“Winner of 2020 IPPY Gold Medal for Best Adult Fiction E-book“
Sincere thanks to the “IPPY” Awards panel for choosing “On Loving: A Novel” as their 2020 Independent Publisher Book Awards Gold Medalist for BEST ADULT FICTION E-BOOK!
“2020 eLit Silver Medalist for Romance”
I can’t be happier to share the great news about “On Loving: A Novel” winning the 2020 Silver eLit Book Award in the romance category!
“Literary Titan Book Award”
I’d like to thank “Literary Titan” for the Literary Book Award, recognizing “On Loving: A Novel” as one of their winners. Also, I’d like to take this opportunity to thank all the readers and fans who’ve been amazingly supportive and sent me their kind messages, reviews, and feedbacks through my website and in other ways. Thank you all!

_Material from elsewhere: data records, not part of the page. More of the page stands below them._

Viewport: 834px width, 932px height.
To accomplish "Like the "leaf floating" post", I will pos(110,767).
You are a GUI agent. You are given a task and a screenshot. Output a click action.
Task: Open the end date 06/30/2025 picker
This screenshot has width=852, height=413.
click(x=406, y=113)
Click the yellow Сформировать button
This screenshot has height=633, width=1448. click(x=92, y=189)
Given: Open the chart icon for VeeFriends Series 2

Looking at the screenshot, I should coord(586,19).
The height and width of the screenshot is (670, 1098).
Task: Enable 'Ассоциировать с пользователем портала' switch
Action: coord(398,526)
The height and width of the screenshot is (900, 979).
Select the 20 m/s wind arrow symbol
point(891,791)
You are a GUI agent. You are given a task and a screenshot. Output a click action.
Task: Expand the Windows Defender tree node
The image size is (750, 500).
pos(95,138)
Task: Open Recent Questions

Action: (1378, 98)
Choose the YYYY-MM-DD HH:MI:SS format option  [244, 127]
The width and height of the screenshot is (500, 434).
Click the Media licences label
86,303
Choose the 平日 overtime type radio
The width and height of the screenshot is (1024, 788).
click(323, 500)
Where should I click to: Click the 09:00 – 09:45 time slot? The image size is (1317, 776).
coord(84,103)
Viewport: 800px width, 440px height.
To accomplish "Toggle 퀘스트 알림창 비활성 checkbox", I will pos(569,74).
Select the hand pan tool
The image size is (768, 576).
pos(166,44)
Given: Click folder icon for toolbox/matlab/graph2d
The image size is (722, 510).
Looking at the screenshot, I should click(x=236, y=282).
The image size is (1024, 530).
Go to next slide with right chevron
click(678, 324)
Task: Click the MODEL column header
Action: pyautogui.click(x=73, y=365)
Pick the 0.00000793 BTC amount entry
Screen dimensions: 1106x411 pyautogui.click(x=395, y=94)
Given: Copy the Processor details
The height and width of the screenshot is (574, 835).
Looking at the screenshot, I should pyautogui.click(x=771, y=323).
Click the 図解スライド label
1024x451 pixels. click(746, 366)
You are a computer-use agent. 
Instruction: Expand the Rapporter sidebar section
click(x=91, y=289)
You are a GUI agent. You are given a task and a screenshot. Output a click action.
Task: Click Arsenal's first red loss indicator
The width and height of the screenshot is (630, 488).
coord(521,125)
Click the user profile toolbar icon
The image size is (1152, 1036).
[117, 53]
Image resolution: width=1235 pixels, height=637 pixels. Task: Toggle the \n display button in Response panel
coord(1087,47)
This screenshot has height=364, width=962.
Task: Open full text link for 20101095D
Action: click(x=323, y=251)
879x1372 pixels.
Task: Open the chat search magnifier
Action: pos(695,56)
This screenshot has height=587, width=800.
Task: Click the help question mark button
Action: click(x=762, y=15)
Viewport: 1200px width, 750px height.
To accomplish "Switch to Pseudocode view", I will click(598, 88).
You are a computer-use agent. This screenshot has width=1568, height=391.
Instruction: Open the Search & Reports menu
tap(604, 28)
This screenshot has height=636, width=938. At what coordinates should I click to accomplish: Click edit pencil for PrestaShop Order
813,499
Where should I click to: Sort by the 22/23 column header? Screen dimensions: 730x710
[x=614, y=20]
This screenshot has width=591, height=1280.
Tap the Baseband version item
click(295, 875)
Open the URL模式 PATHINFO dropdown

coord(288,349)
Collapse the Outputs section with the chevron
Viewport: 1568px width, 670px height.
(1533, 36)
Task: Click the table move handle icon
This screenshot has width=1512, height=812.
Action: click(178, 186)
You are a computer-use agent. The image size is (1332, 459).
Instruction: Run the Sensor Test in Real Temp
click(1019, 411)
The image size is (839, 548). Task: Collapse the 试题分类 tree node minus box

27th Annual Writer’s Digest Self-Published Book Awards
Structure, Organization, and Pacing: 4/5
Spelling, Punctuation, and Grammar: 5/5
Production Quality and Cover Design: 5/5
Plot and Story Appeal: 4/5
Character Appeal and Development: 4/5
Voice and Writing Style: 5/5
The story opens with a mournful tone, as we approach the topic of Rose’s father dying; we get lovely background on her father and the things he loved, like poetry and literature. We’re getting depth of his character, which author wisely presents as a way for us to connect with Rose. It’s a natural narrative tool to convey essential information and how it influenced Rose. We then switch from gloomy recollections to feeling the warmth of familiarity and affection with Uncle Frankie. We see a youthful side of Rose, and so much dimension in her interactions. Well done. We’re getting some excellent sensory descriptions, such as the ‘celestial cologne’ that captivates in its description, but overall and as an enduring note throughout the book, I would have loved to see more setting description in great detail. For instance, author writes of a ‘huge, dark kitchen’ without giving us description and sense details such as any aromas, temperature, shadows, signs of use. A physical space can tell so much about characters. Bringing sensory details to all settings, inside and out, would elevate the story to a great degree, as we could then see where we are, characters can interplay with the space, and it becomes real. In the scenes about presenting gifts of jewels, silk and fabrics to the heir, sensory details would make those items realistic, sparkly. We could feel the cool smoothness of the silk. That’s what is needed here. Bring out your setting details and sensory descriptions everywhere. The pace succeeds, and we’re shaken by unexpected twists like the postpartum woman who seems fine upon release from the hospital, but ten minutes later throws herself under a truck. I loved that this detail seemed so out of character for the author, and wonderfully so. Now we have some dials turned way up. What’s this author going to do next? We’re on the edge of our seats. Inner dialogue matches well with inner thought, like wordlessly turning for a peck on the cheek when her inner thoughts are so against it. Well done. The wedding needs sensory details. ‘We sent invitations’ misses out on the chance to show the invitation design and what that says about the couple. Just a layer of description is all this needs to make the most out of the great storyline and structure.